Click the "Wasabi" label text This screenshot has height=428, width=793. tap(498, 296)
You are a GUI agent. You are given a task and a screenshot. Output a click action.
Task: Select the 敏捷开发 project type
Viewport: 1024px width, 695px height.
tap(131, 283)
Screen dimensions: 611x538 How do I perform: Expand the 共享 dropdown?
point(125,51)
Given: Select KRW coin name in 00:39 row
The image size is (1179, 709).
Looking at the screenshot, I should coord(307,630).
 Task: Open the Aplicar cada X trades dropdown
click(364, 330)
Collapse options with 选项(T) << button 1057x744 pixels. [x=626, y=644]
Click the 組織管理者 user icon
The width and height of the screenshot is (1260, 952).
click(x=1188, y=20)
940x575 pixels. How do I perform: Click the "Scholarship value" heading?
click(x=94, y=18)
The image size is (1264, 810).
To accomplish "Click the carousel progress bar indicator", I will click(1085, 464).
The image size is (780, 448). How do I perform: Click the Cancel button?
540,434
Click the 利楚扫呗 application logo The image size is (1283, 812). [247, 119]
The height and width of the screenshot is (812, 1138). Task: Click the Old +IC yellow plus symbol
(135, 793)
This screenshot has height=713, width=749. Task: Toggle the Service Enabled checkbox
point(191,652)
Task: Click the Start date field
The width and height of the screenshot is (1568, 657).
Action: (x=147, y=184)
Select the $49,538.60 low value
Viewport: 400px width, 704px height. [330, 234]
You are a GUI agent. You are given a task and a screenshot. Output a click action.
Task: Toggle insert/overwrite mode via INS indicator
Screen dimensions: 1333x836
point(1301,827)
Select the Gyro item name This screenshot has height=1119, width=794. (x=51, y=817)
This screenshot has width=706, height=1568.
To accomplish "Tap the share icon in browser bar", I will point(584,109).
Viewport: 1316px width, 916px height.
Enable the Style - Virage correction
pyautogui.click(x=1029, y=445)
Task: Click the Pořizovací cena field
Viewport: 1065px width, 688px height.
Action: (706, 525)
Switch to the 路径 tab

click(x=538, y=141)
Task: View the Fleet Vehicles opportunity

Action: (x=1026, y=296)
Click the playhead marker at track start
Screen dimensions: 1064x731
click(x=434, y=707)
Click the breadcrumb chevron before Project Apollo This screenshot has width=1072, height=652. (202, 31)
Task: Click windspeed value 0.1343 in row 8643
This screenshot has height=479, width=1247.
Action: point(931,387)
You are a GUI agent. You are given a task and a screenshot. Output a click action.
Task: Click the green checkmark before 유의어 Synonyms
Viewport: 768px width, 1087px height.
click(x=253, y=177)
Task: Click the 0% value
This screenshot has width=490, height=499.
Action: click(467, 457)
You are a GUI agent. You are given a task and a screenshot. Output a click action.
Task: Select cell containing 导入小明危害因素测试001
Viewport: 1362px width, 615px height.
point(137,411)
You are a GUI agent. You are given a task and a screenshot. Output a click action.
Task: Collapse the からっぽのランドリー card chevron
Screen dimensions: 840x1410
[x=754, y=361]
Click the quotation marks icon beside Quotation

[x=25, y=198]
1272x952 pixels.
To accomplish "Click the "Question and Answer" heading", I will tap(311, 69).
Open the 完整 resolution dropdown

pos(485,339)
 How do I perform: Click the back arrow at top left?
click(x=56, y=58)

• • • • • • •

Could you give the number of lines in the data above that contain the string "indicator", with no other words?

COMPLETED TASK: 2